Belgian budget minister Vincent Van Peteghem told the Financial Times that bigger defence budgets would take a toll on Europe’s welfare systems. Nato leaders are likely to agree in June to raise military budgets to more than 3 per cent of GDP, following the US president’s threats to no longer protect European countries that spend insufficiently on their own security.
“Defence definitely requires our full attention, but so does also the sustainability of our welfare state,” Van Peteghem said.
While it was easy to commit to a higher target, he warned that “every euro that’s a deficit today . . . is a euro that will be debt, and that debt will be one day a tax or a cut and in the social welfare state”.
The Belgian government last week agreed to increase its defence budget to 2 per cent of GDP this year through a mix of temporary cash injections, creative accounting and structural reforms, Van Peteghem said.

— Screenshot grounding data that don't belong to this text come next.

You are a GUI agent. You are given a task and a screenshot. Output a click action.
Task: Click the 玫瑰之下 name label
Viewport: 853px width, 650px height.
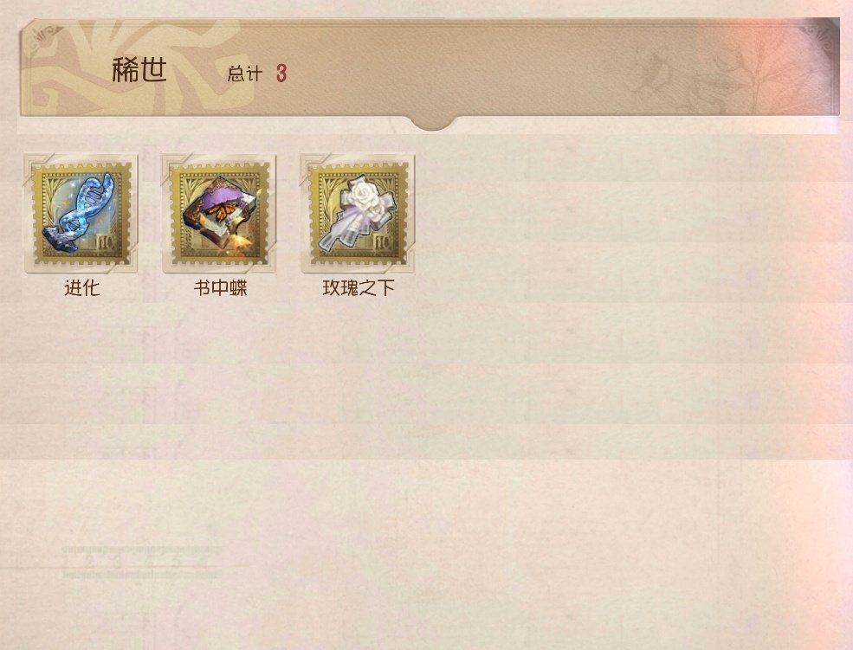click(x=359, y=287)
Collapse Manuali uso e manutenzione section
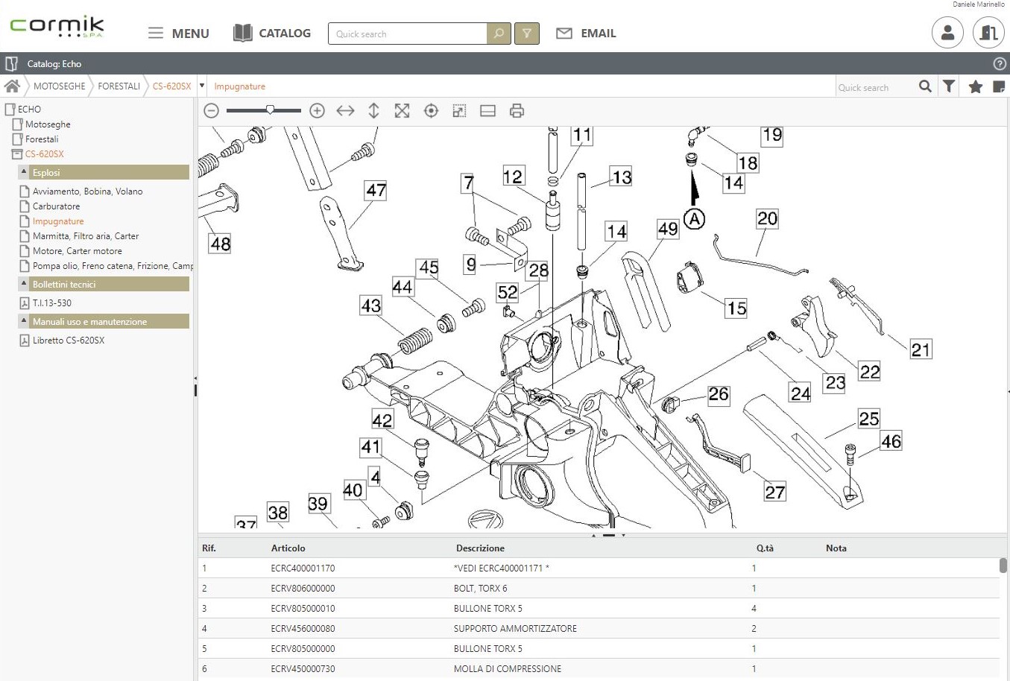This screenshot has height=681, width=1010. (24, 321)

Several other Nato laggards including Italy and Spain are also struggling to increase their military spending, with their public finances already under strain following the Covid-19 pandemic and years of economic languor.
The European Commission has proposed exempting defence spending from its fiscal rules, as well as providing €150bn in loans to EU countries. Van Peteghem said his government would make use of both options to reach the 2 per cent target this year.
Belgium is one of nine countries currently under a so-called excessive deficit procedure for failing to meet targets of 3 per cent for public deficits and 60 per cent for its debt-to-GDP ratio. In 2024, the Belgian deficit was projected to reach 4.6 per cent and its debt burden 103.4 per cent.
Van Peteghem said Belgium plans to spend an additional €3.8bn on defence this year.
Part will come from creative accounting: asking Nato to classify regional investments in roads and bridges as military expenditure, which would amount to €125mn. The minister also said Belgium would attempt to list as defence spending the €1.2bn in national taxes scooped up from the profits of Russian state assets frozen in the country, which are being donated to Ukraine.
The minister added that his government planned to raise more debt to maintain the 2 per cent level. One way to pay back the debt would be to sell state-owned assets, from a portfolio which includes stakes in the insurance company Ethias and the French banking group BNP Paribas.

“We are going to look at that portfolio of state assets and look [at] which of these assets can be privatised or can be optimised.”
Van Peteghem said the government hoped to raise at least €3.2bn through privatisation.
The rest of the debt would have to be paid back through spending cuts, including reforms agreed last week such as limiting unemployment benefits, cutting certain pensions, and a tax reform.
“But of course, we will need to do more,” he said.